■ **WORK INSTRUCTION**
Could you retype only the lines from the one containing "Where should I" through the final line of the entries, both included, skipping any images?
----- INPUT RECORDS -----
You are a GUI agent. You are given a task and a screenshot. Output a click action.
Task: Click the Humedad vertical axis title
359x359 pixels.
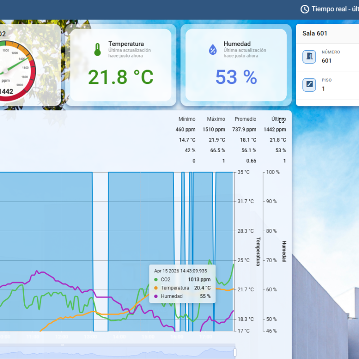pyautogui.click(x=284, y=251)
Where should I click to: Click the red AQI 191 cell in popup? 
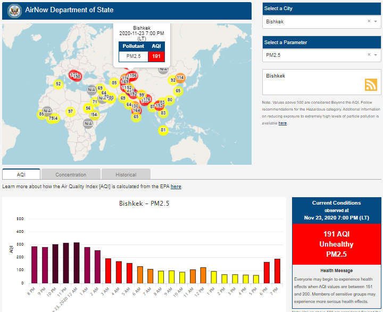tap(156, 56)
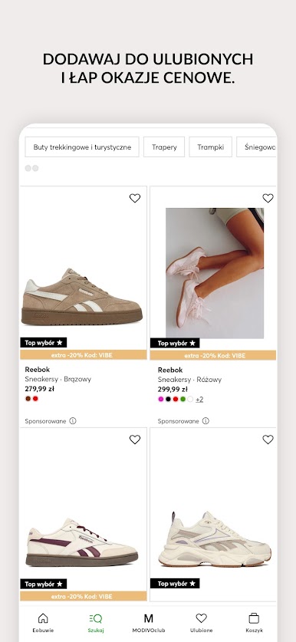Select the Trapery category chip
This screenshot has height=642, width=296.
point(164,147)
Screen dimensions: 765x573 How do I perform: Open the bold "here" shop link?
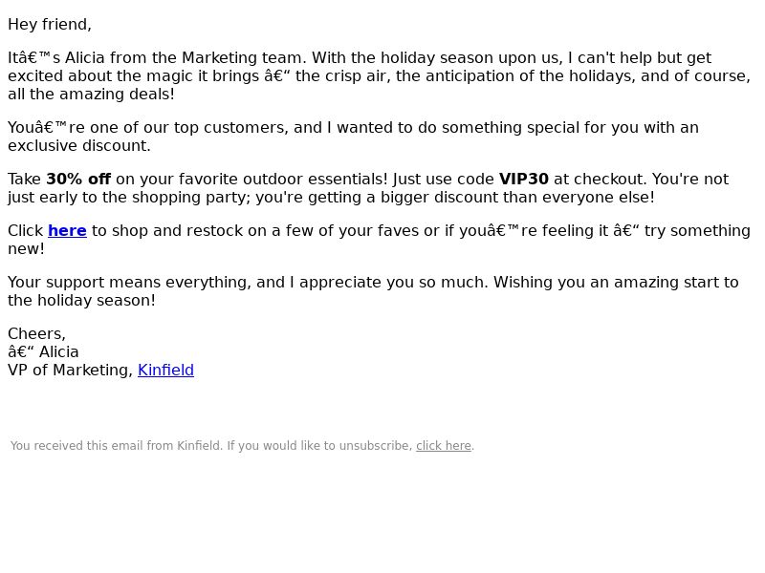pos(67,230)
-----
■ **RESPONSE TO THE EXERCISE**
Where should I click to: Click the red AQI 191 cell in popup? 
tap(156, 56)
Select the Trapery category chip
This screenshot has height=642, width=296.
point(164,147)
Screen dimensions: 765x573 How do I perform: Open the bold "here" shop link?
pos(67,230)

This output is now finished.